The primary thrust of this advisory is to screen films using a marketplace model. It is suggested that:
- The CBFC be renamed the Indian Movie Authority (IMA) and that the primary purpose of the IMA would be to license and regulate private organisations called Independent Certifying Authorities (ICAs) which will then certify films.
- The certificate granted by ICA will only restrict what age groups the film is appropriate for. This is the only form of pre-censorship that is necessary in today’s age as all other restrictions on film exhibition should be applied retrospectively. The choice of ICAs available for producers to approach will render the question of subjectivity moot as the producer can switch to another ICA if unsatisfied with the certificate. The IMA will set the guidelines for the ICAs to follow and will be the first point of appeal.

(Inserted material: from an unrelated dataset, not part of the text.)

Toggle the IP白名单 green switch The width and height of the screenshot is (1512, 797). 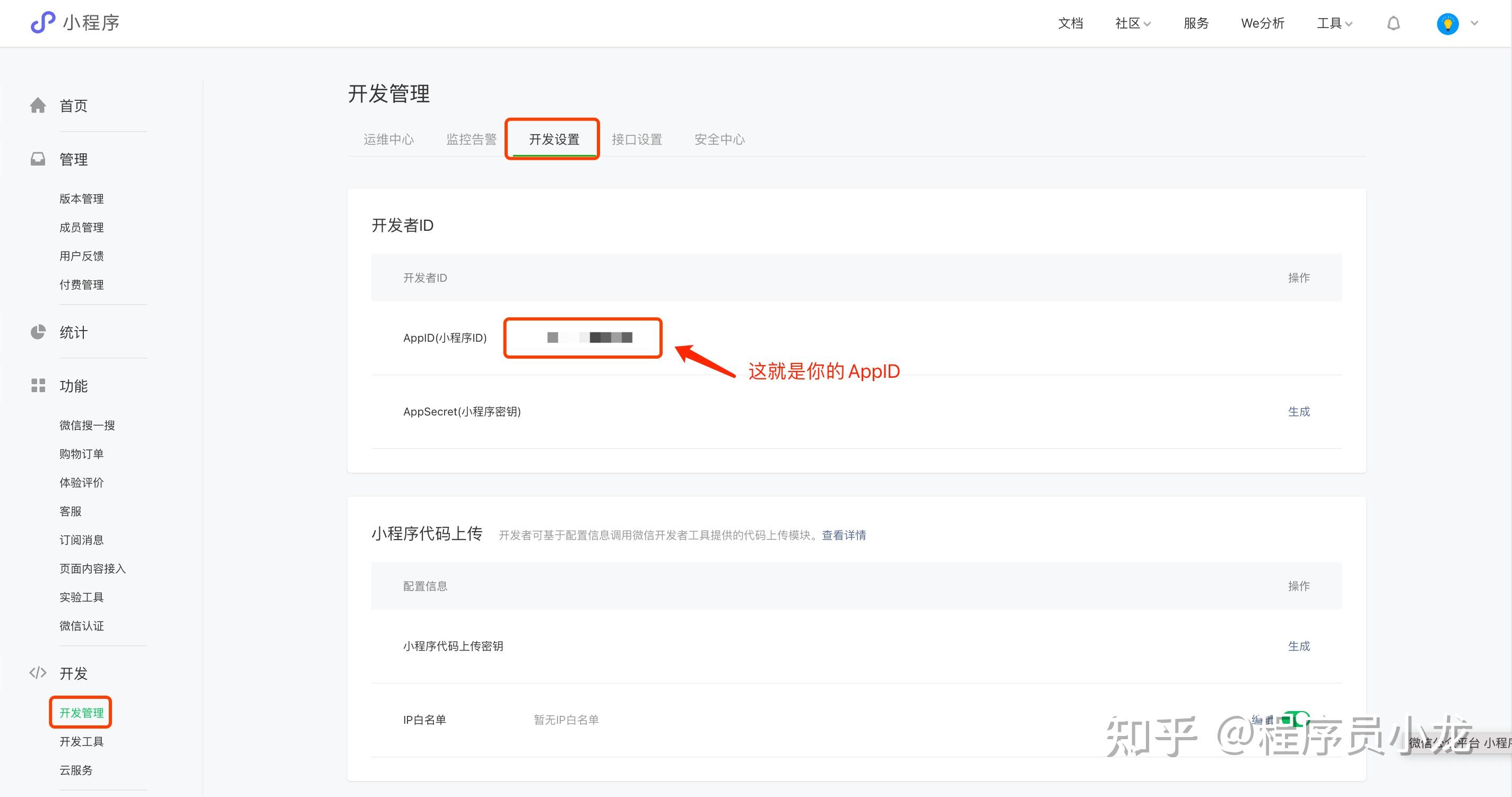click(x=1295, y=719)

- The IMA will consist of the following bodies: the Board, the Tribunal of Movie Certification, the Cinema Regulatory Board, the Grievance Redressal Authority and the IMA Journal. The primary purpose of the Board shall be to regulate ICAs and issue the guidelines that ICAs must follow in certifying films. The Tribunal will have jurisdiction over all complaints regarding a film’s certification, including from State Governments anticipating a law and order situation.Presided by an ex-justice of a High Court or the Supreme Court, the Tribunal will have to resolve all complaints in a timely manner. The Cinema Regulatory Board will ensure safety standards in cinema halls as well as strictly enforce the restriction of underage viewers into cinema halls.The Grievance Redressal Authority will be the body to which any complaints about the ICAs should be forwarded. The Authority will examine whether the ICA has violated any provisions of its license and send its report to the Board who shall then sentence the ICA accordingly. Finally, the IMA will publish the IMA Journal which will be a regular compendium of all the TMCs judgments as well as any judgments in the High Courts or the Supreme Court that affect the exhibition of films.

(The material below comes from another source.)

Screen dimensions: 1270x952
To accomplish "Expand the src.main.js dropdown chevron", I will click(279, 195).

The ideal method for implementing this new regime would be a new legislation repealing the Cinematograph Act, 1952, entitled the Indian Movie Authority Act. This Act, aside from constituting the various bodies of the IMA, will contain various provisions necessary for the functioning of the new regulatory framework. This will include the appointment process of officers of the IMA, the necessary qualifications for an ICA and the procedure to apply for a license, the broad principles for certification of films to be interpreted by the Board of the IMA and the procedure for appealing a certificate to the Tribunal.
By ensuring the functional autonomy of the IMA and opening up the option of independent certifying bodies, the regulation of film exhibition will thus be on par with that of other modern democracies. In an age where films are the primary storytelling medium and people are brought up with a slew of visual imagery, this will increase the level of public discourse. The current regime is preventing this space for debate and is often a target of ridicule in popular media. It is believed that the time is now ripe to introduce a more forward-thinking approach to the topic at hand.
This policy advisory can be cited as: Madhav Chandavarkar, Adhip Amin, Shikha Pathak, Siddarth Gore, Devika Kher and Guru Aiyar, “Privatising Film Certification: Towards a Modern Film Rating Regime”, Takshashila Policy Advisory, 2016-03. (2016) www.takshashila.org.in/1534524506254.